Among these properties, a great variety are related to cells of the immune system. There is multiple evidence of the therapeutic use of cannabinoids; for example, cannabidiol (CBD) has a wide range of therapeutic uses, among which there is evidence in the processes of maintaining homeostatic balance through its anxiolytic, anti-inflammatory and analgesic properties, as well as other cannabinoids. On the other hand, THC is that compound with a great taboo for its psychoactive properties that for some are pleasant and for others not so much. It also exerts its action by binding to the receptors of cells of the immune system and can participate in the regulation of balance and homeostasis in the body and protect for example against damage caused by autoimmune attacks slowing down the production of hyperactive T cells and preventing disturbance of the immune system.

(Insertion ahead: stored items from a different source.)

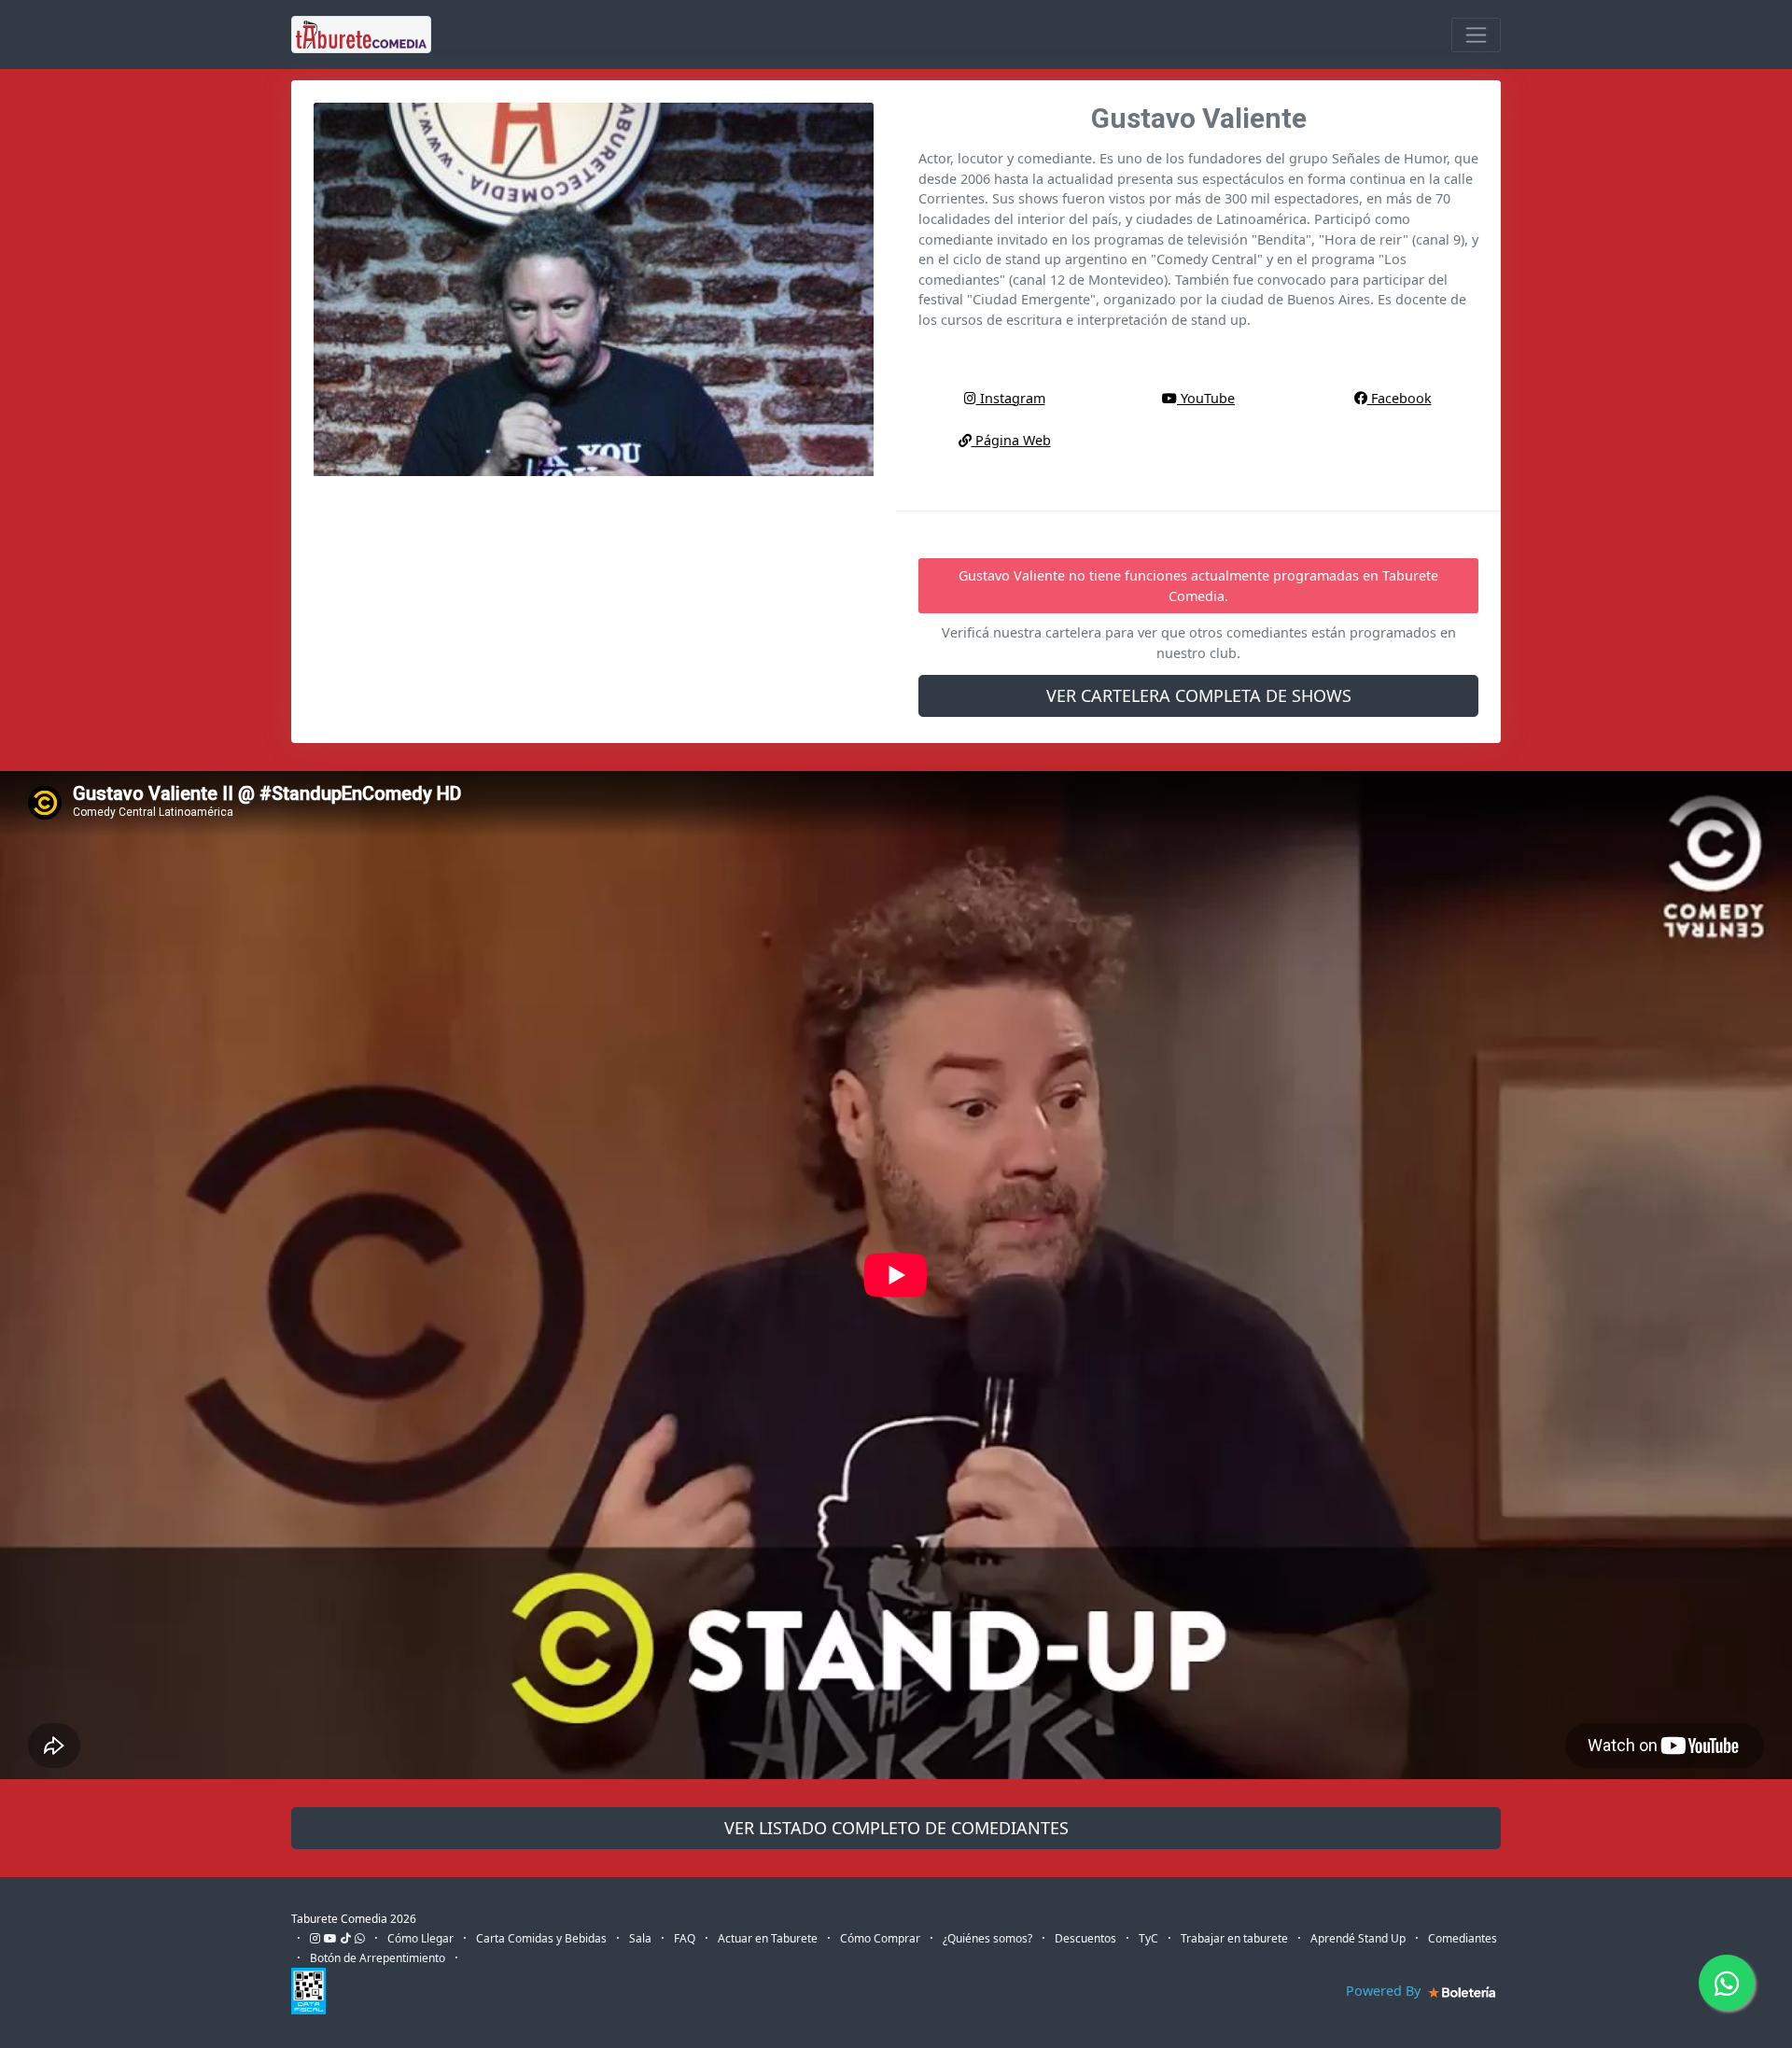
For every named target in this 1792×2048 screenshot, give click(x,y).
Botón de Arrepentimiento (377, 1958)
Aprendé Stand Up (1358, 1938)
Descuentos (1085, 1938)
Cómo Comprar (880, 1938)
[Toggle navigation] (1476, 35)
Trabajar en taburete (1234, 1938)
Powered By (1385, 1990)
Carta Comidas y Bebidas (541, 1938)
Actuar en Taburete (768, 1938)
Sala (640, 1938)
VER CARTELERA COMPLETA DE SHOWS (1198, 695)
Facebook (1399, 398)
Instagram (1010, 398)
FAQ (684, 1938)
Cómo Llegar (420, 1938)
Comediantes (1462, 1938)
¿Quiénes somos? (987, 1938)
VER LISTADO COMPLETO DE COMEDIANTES (896, 1828)
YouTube (1206, 398)
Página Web (1011, 440)
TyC (1148, 1938)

The lymphocytes T Helper (Th) are involved in the activation and direction of other cells of the immune system, and are particularly important in the adaptive immune response in the interaction and activation of the system. There is a bias on the part of cannabinoids in the interaction with this type of cells and this involves both types of CB1 and CB2 receptors. For example in the presence of THC the gamma interferon (IFN-γ) and proinflammatory interleukins such as IL12 decrease (the Th1 cells activate macrophages and other antigen presenting cells, if this mechanism is not regulated it can become counterproductive) while other anti-inflammatory cytokines such as IL4 can increase. It is here where the immunosuppression of certain reactions can benefit the body by regulating and avoiding the imbalance in the system.
There is multiple evidence of how cannabis compounds such as THC participate actively and directly in the harmonization, health and balance of our body through the interaction of phytocannabinoids with natural receptors, working similar to endogenous cannabinoids.